Parece uma traição, contar esse segredo para outra pessoa. Me abrir tão facilmente com a Camila e não com ela.
Não consigo deixar de me sentir culpada.
Mais que porra Lauren.
Chego na porta do prédio, desço da bicicleta, tranco em uma das grade e entro.
Ela disse que me ligaria hoje, mas não ligou ainda. Talvez eu devesse ligar. Falar com ela, me abrir do mesmo jeito que fiz com Camila.
Pego meu telefone e ligo para ela.
Me sinto desesperada. Como se precisasse consertar algo sendo que não quebrei nada.
Coloco o celular no ouvido enquanto destranco a porta.
Toca uma, duas, cinco vezes.
Me jogo na cama, conformada em deixar apenas um recado na caixa postal, quando ela finalmente atende.
- Oi, Lauren.
- Natalie! Ei. Oi. Como você tá? - me levanto e começo a caminhar pelo quarto.

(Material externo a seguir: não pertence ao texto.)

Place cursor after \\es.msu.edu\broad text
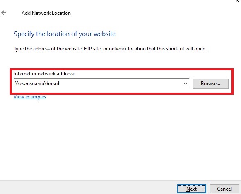This screenshot has width=241, height=194. (60, 84)
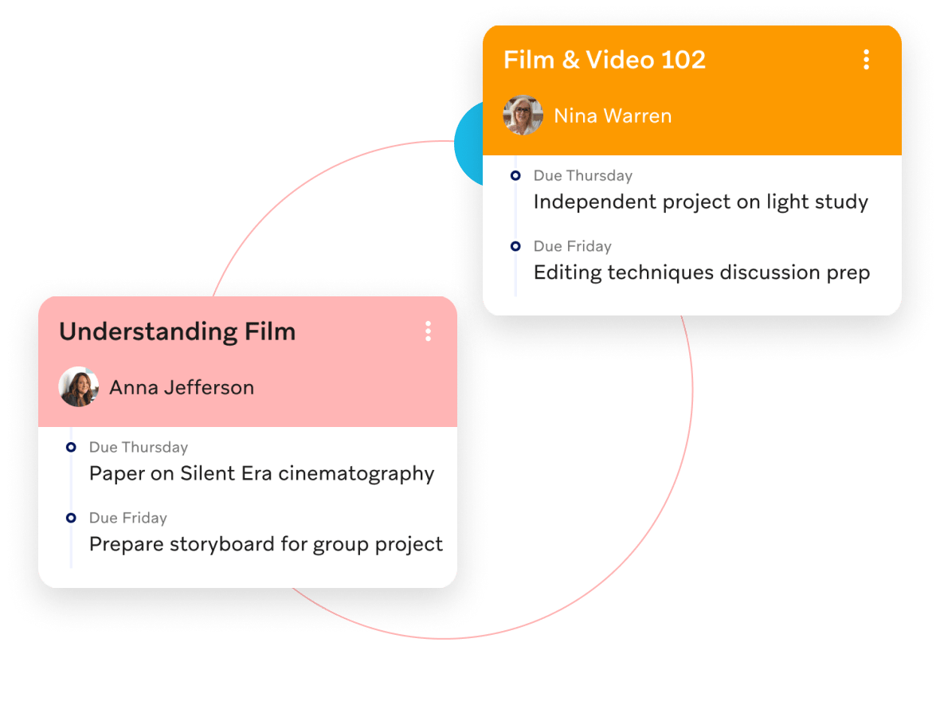Toggle bullet for Prepare storyboard for group project
The width and height of the screenshot is (940, 713).
point(71,518)
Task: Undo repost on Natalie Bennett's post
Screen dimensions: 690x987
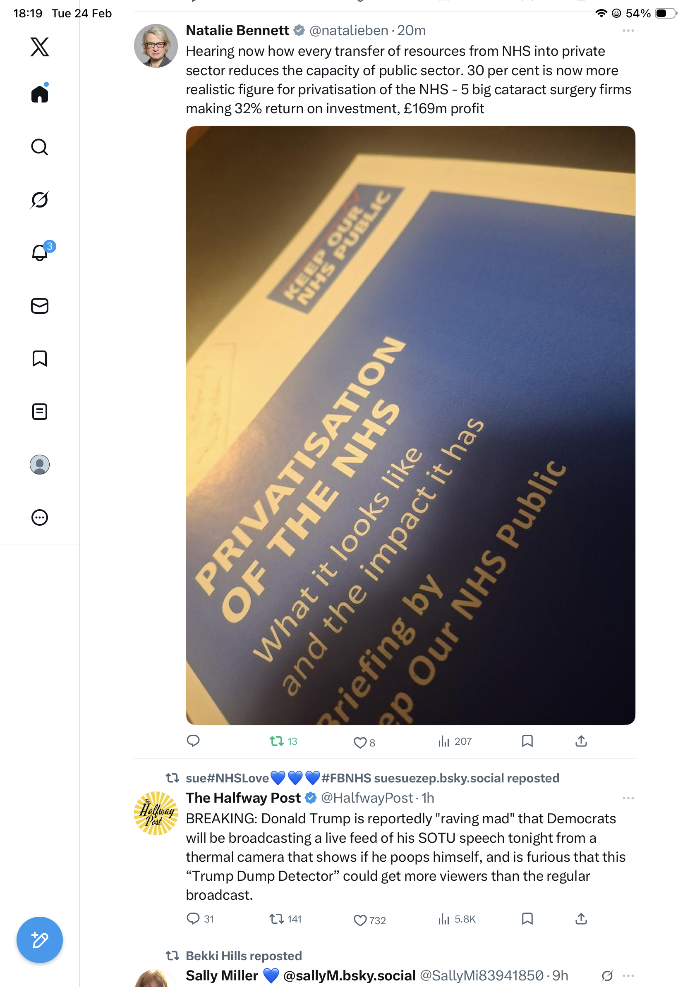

- Bem - escuto ela mastigando alguma coisas - Paramos para comer alguma coisa antes de continuar a viagem para Des Moines.
- Legal. Legal. Isso é ótimo.
- Que foi?
- Nada, é que… você disse que ia me ligar hoje, então…
- Okay, mas você me ligou. O que quer? - mais barulho de mastigação.
- Eu só…
Diga alguma coisa Lauren. Você consegue, acabou de, praticamente, contar para Camila sua história de vida.
- Queria conversar. Realmente conversar. Sobre nós. Sobre onde sua cabeça está. Sei que dissemos que íamos esperar até você vir para Pittsburgh, mas sinto que estive meio longe esses dias e só queria te dizer todas as coisas que não te disse naquela noite. Como eu me sinto sobre você. Como eu–
A mastigação para e Natalie me corta na metade da frase.
- Por que está me dizendo isso agora? - me pergunta desconfiada.
- Porque sinto sua falta. Porque não disso isso quando—
- Agora é tarde demais, Lauren - ela fala com um suspiro - te dei uma chance naquela noite e você não quis. Te dei várias chances, por tanto tempo. Então não vamos fazer isso agora só porque se encaixa na sua agenda.
- Certo. Okay. Desculpa. Eu só—
- Te vejo em Pittsburgh, Lauren - ela fala e encerra a ligação.
Ótimo. Que maravilha.
Jogo meu celular na cama e respiro fundo, tomara que em 19 dias, quando Natalie vier para cá, eu posso mostrar a ela como eu mudei.
Preciso que ela veja.
Estou prestes a entrar no banheiro para tirar minha maquiagem quando meu celular começa a tocar. Volto até ele e pego torcendo para ver o nome de Natalie na tela, mas é uma chamada de vídeo, da minha mãe.
Isso é novidade.
Aperto o botão verde para aceitar e vejo os olhos azuis da minha mãe do outro lado da ela.
- Oi, mãe. Essa não é a melhor hora—
Vejo que os olhos dela estão perdidos e a cabeça balançando. Que maravilha.
- Lauren, escuta… - ela fala arrastado, me cortando - Eu só preciso de um pouco de dinh—
- Não - falo ainda nervosa com a conversa que tive com Natalie - Agora não. Eu só… - balanço a cabeça - Eu não consigo agora.
- Mas estou te mandando mensagem! Todos os dias.
Aperto a mandíbula e olho para longe do celular, tentando não chorar, pensando em como a mãe de Camila apareceu para almoçar só para matar a saudade.
- Isso não é suficiente. Você deveria fazer isso. Você deveria querer falar comigo. Saber como estou. Você deveria se importar comigo, ao invés de ser sempre ao contrário.
- Claro que eu me importo com você. Eu só—
- Só se importa quando precisa de alguma coisa - respondo.
E, pela primeira vez na minha vida, desligo na cara dela, as lágrimas começam a escorrer pelo meu rosto no minuto que a tela fica preta.